Here the impact of these two types of resistance on malaria incidence and prevalence under scenarios of their development or spread in Africa is estimated by extending an existing malaria transmission model [13] to include the outcomes associated with artemisinin and partner drug resistance. Firstly fixed levels of resistance are considered under different transmission scenarios to explore the potential effects of artemisinin and partner drug resistance in terms of increased clinical incidence. Next, data from Cambodia and Africa are used to characterize five potential fixed resistance scenarios, which are used to estimate how different types of resistance could impact clinical incidence and prevalence across Africa. Separate resistant parasite populations are not explicitly modelled, nor are their spread over time and space, or any evolution in the degree of resistance, given the considerable uncertainty surrounding these issues.

Methods

Model description

A new model of drug resistance is developed within an existing age-structured individual-based mathematical model which describes the full transmission cycle of the parasite between humans and mosquitoes, as well as disease progression in humans. A brief description of the original transmission model is presented in Fig. 1 and full details are given elsewhere [14]. The model is extended to incorporate the following four ways in which drug resistance could impact on an individual’s treatment outcome (full details and model equations are presented in the Additional file 1):
Fig. 1

Malaria transmission model—human dynamics. Susceptible individuals (S) bitten by an infectious mosquito develop either asymptomatic infection (A) or clinical disease (T, TR, D) according to their level of immunity. Individuals treated for clinical disease with artemisinin-sensitive parasites (T) or artemisinin-resistant parasites (TR) clear infection (at different rates) and move to the prophylactically protected compartment (P) before returning to the susceptible compartment. Individuals with partner drug-resistant parasites can recrudesce from either the prophylactically protected compartment (P) or the post-treatment sub-patent infection compartment (U2) to clinical disease or asymptomatic infection. Prophylactically protected individuals can be re-infected, but with a lower probability than those in the fully susceptible state, based on the level of protection from the anti-malarial. Super infection can occur for asymptomatic patent (A) and sub-patent (U) infected individuals

1) Slow parasite clearance (SPC)—The proportion of the population that are parasitaemic on day 3 after treatment is used as an indicator of slow clearance. Individuals with SPC are assumed to remain in the treated compartment for longer but do eventually clear parasites successfully (or to sub-microscopic levels) and progress to the prophylactically protected compartment. This outcome is modelled by tracking an additional state TR with an associated longer duration.

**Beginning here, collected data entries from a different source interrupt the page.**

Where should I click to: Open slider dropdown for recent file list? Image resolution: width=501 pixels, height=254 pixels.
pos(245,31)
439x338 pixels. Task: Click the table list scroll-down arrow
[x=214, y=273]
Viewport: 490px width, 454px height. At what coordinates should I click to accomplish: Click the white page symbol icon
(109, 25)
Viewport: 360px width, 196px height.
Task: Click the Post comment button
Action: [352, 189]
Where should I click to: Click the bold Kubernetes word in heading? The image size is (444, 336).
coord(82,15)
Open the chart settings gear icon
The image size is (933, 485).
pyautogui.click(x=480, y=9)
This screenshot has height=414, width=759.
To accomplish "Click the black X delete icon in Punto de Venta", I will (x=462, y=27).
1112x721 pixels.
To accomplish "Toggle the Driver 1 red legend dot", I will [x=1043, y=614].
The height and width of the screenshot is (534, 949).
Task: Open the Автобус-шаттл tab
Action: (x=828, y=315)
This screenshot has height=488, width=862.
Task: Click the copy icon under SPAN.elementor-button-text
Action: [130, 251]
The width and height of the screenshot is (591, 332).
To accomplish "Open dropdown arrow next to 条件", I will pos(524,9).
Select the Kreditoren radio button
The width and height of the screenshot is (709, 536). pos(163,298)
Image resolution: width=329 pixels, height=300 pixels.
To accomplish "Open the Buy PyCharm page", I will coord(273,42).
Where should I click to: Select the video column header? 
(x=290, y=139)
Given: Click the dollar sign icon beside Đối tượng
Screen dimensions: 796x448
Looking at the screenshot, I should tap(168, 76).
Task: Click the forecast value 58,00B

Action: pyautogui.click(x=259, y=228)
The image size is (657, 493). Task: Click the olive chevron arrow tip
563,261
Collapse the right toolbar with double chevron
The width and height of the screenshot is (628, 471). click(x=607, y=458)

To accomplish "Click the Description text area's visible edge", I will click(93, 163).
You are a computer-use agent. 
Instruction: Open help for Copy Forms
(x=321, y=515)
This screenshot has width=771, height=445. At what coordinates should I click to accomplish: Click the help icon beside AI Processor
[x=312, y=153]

2) and 3) Late clinical and parasitological failure (LCF and LPF)—It is assumed that individuals with partner-drug-resistant parasites will recrudesce to either clinical (LCF) or asymptomatic (LPF) infection. A recrudescing individual initially clears parasites to a sub-microscopic level and enters the protected state (P) for a given period depending on the drug they have taken. They then move to a new state (U2) where they have sub-microscopic infection but are no longer protected. Individuals can recrudesce from the P or the U2 states to either clinical (LCF) or asymptomatic infection (LPF).

4) Reinfection—It is assumed that a protected individual (P) can become infected if challenged with resistant parasites. It is also assumed that an individual with partner-drug-resistant parasites can become re-infected before the existing infection recrudesces, in which case the new infection dominates.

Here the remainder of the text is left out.